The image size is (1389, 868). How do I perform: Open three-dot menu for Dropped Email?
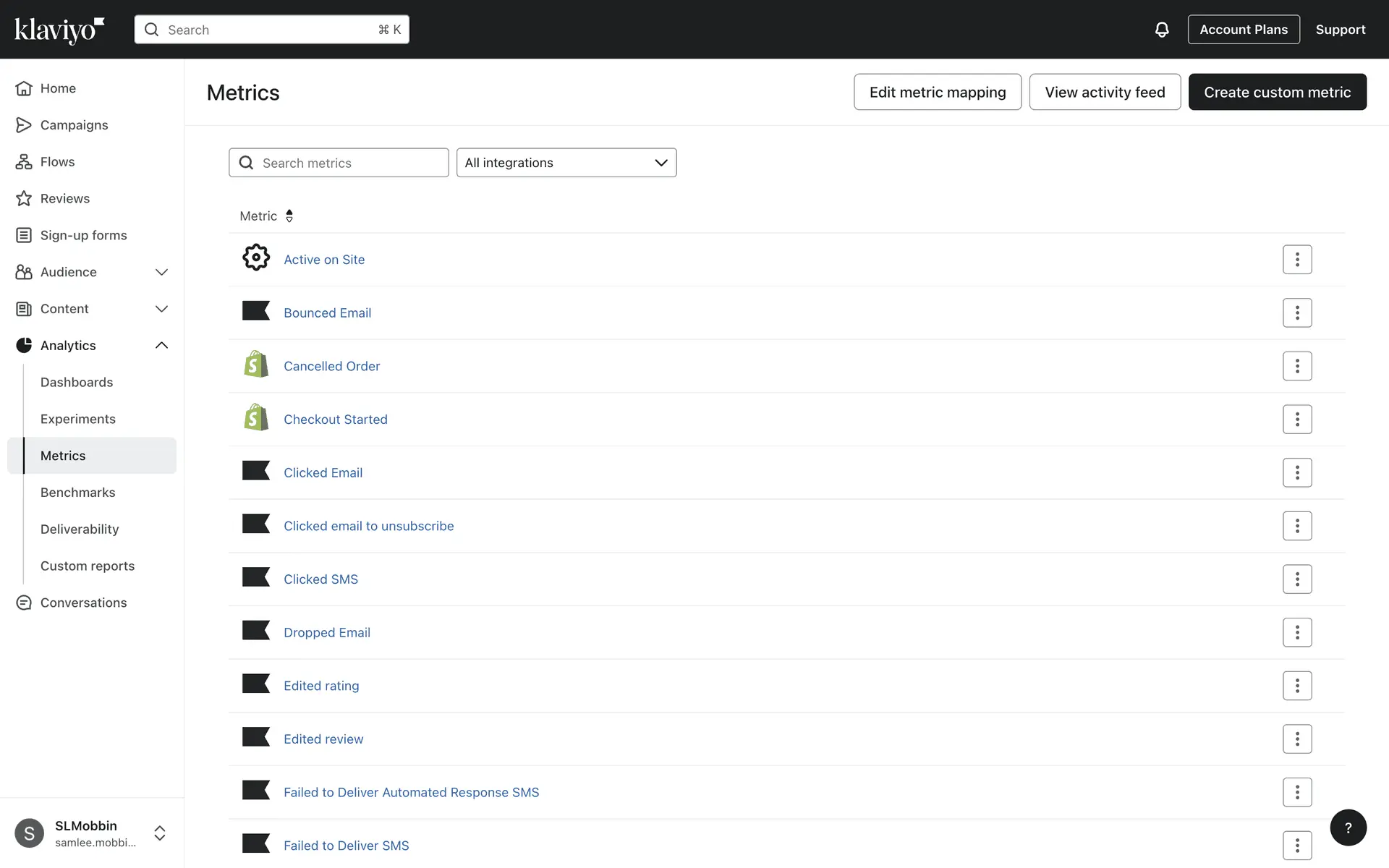(x=1296, y=632)
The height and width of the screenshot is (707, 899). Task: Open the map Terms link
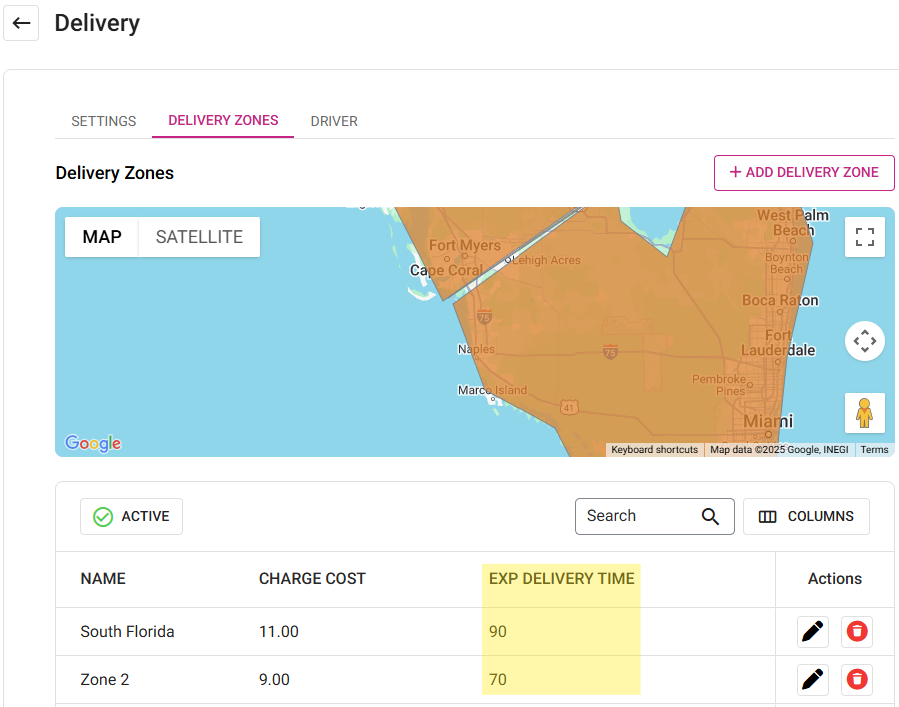coord(874,450)
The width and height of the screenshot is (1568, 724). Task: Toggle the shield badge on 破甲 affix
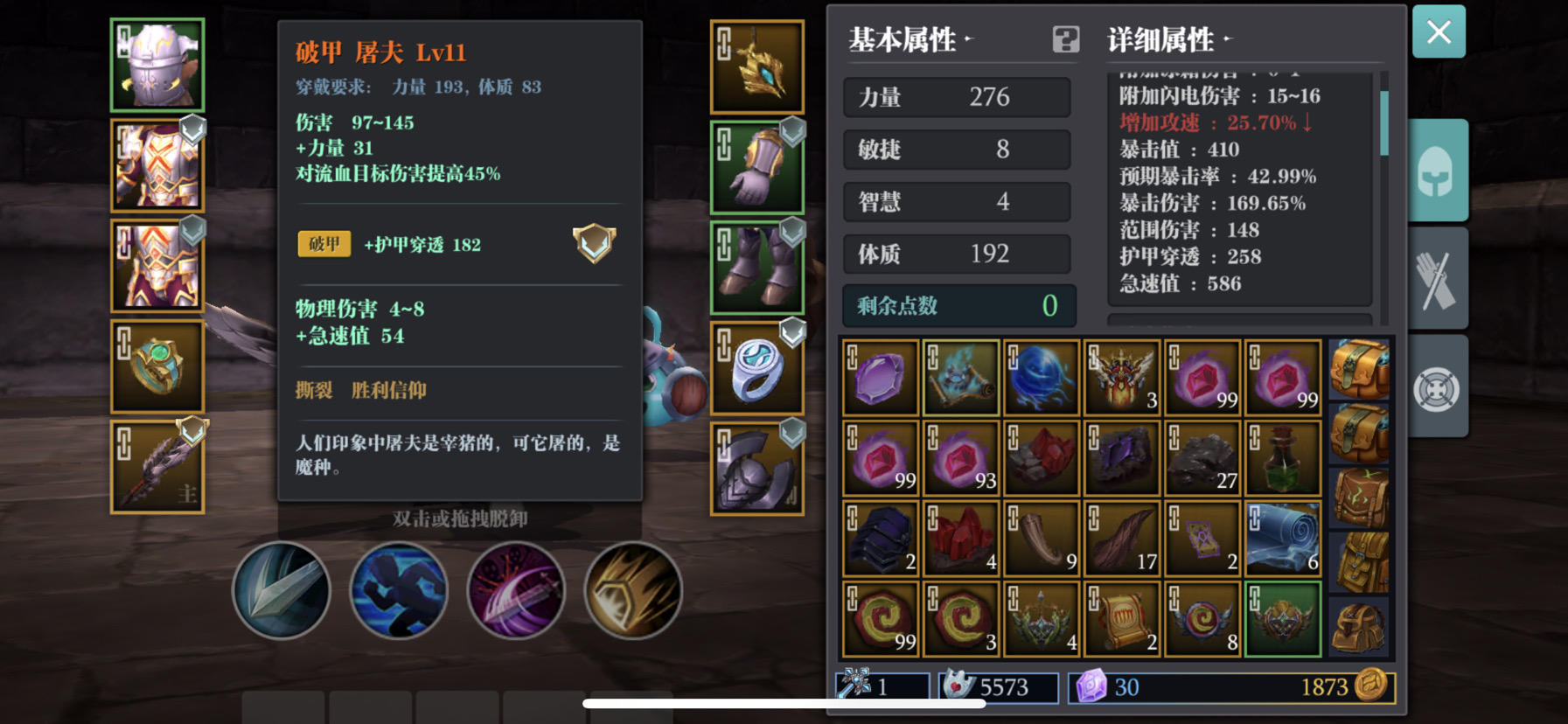point(594,243)
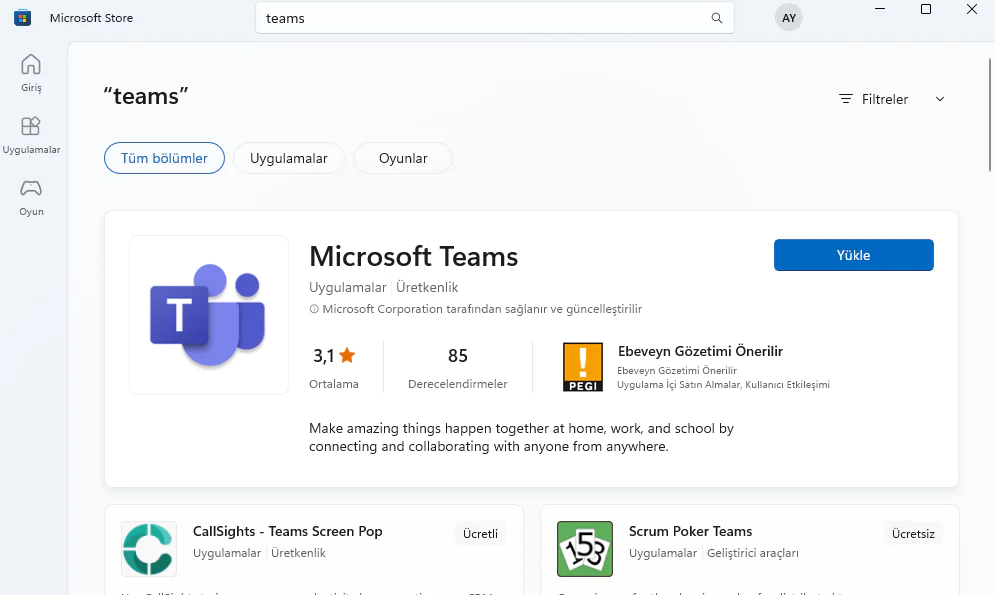
Task: Select the Tüm bölümler filter chip
Action: (164, 158)
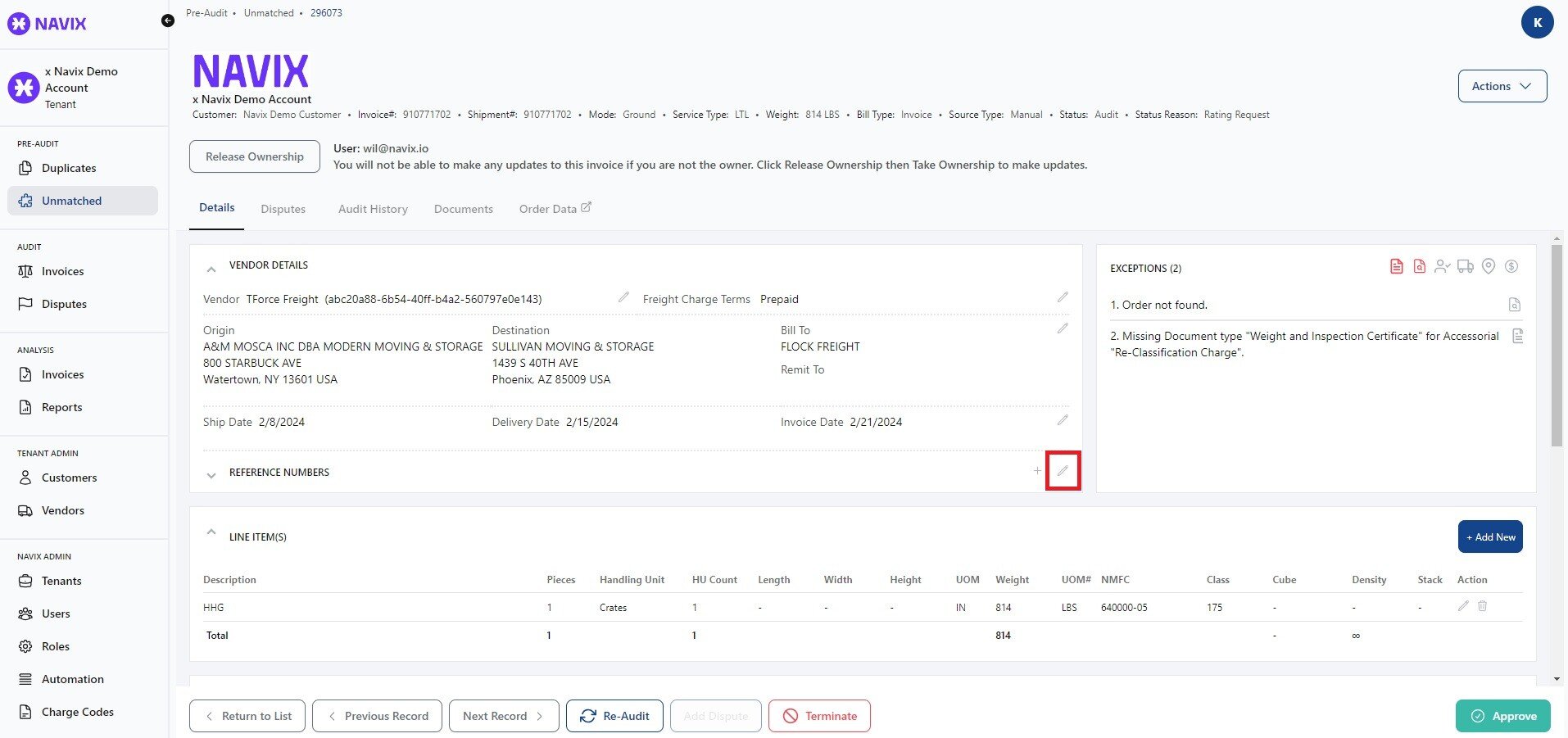Click the location pin exception icon

1489,266
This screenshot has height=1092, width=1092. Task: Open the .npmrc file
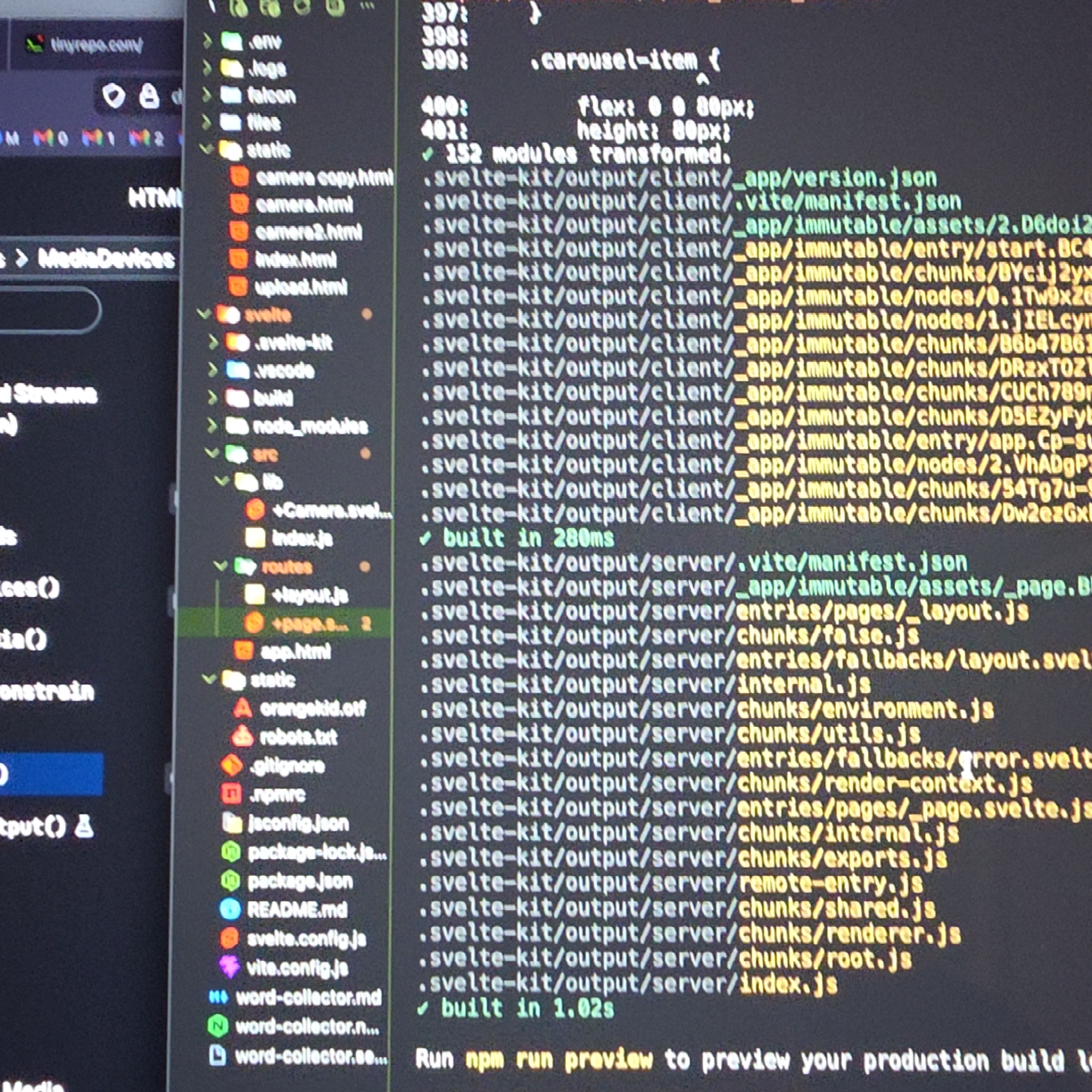click(277, 795)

※ ※ ※

▶ [GESTELLTE AUFGABE]: Schreiben Sie sämtliche Einträge oben unverändert ab und lassen Sie dabei die Bilder weg.

▶ [ERWARTETE ANTWORT]:
The image size is (1389, 868). How do I perform: Open three-dot menu for Dropped Email?
(x=1296, y=632)
The height and width of the screenshot is (707, 899). Task: Open the map Terms link
coord(874,450)
The width and height of the screenshot is (1568, 724). Task: Toggle the shield badge on 破甲 affix
point(594,243)
Task: Select the Tüm bölümler filter chip
Action: (164, 158)
Click the location pin exception icon

1489,266
This screenshot has height=1092, width=1092. Task: Open the .npmrc file
click(277, 795)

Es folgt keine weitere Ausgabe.